Authorities released a photo of the suspect in a police car, showing a young man in a blue T-shirt with the slogan “Generation 88” on it. The double eights can be used as shorthand for “Heil Hitler” since H is the eighth letter of the alphabet.

Vucic vowed to the nation in an address that the suspect “will never again see the light of the day.” He referred to the attack as an act of terror and announced a new raft of gun-control measures, including a moratorium on new permits for firearms, as well as an increase in the number of police.

“We will disarm Serbia,” Vucic promised, saying the government would outline the new rules later on Friday.

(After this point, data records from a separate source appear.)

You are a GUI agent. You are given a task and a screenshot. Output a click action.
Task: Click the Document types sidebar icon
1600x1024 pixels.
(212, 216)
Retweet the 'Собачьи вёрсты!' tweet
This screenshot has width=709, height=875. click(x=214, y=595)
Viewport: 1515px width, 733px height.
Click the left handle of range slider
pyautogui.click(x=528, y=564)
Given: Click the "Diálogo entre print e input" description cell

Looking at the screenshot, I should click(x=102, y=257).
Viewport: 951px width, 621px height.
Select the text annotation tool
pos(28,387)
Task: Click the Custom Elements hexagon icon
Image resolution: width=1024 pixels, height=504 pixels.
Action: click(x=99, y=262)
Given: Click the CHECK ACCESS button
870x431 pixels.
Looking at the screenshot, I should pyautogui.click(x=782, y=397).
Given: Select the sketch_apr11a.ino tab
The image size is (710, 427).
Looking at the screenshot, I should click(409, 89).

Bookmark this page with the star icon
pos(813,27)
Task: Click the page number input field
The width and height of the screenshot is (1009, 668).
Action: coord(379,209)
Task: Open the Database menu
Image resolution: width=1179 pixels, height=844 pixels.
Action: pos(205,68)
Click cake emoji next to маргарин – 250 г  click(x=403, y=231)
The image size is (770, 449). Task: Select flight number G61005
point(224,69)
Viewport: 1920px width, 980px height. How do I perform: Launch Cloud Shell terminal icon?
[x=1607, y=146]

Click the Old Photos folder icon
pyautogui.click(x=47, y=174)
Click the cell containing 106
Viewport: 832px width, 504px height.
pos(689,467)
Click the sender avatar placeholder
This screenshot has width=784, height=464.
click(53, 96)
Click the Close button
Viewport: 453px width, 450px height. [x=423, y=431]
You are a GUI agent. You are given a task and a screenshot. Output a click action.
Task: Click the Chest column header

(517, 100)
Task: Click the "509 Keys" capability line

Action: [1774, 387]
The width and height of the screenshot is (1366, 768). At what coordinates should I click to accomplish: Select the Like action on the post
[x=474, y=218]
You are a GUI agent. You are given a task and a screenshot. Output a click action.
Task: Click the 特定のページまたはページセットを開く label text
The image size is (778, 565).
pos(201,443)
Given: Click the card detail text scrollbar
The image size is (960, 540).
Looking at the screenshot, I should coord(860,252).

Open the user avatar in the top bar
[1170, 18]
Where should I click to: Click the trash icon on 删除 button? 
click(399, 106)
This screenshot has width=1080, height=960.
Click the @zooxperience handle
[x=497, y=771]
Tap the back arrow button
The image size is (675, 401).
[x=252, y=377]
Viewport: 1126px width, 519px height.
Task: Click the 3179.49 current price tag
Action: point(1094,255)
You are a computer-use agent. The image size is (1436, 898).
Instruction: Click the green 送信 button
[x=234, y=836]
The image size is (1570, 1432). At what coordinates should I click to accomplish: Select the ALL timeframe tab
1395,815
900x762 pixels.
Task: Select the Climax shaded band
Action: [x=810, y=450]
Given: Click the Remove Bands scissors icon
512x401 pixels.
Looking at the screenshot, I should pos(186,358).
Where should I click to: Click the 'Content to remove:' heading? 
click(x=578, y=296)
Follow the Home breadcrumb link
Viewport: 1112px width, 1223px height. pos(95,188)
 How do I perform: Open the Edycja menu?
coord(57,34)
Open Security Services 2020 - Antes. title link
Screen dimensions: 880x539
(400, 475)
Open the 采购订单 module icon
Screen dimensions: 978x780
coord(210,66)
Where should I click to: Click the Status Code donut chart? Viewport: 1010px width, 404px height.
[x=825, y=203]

Before the second shooting, Serbia spent much of Thursday reeling. Students, many wearing black and carrying flowers, filled streets around the school in central Belgrade as they paid silent homage to slain peers. Serbian teachers’ unions announced protests and strikes to warn about a crisis in the school system and demand changes.

Wednesday's shooting at the Vladislav Ribnikar school also left seven people hospitalized, six children and a teacher. One girl who was shot in the head remains in life-threatening condition, and a boy is in serious condition with spinal injuries, doctors said Thursday.

Authorities have identified the shooter as Kosta Kecmanovic and said he is too young to be charged and tried. He has been placed in a mental hospital, and his father has been detained on suspicion of endangering public security.

Gun ownership is common in Serbia and elsewhere in the Balkans: The country has one of the highest number of firearms per capita in the world. And guns are often fired into the air at celebrations in the region.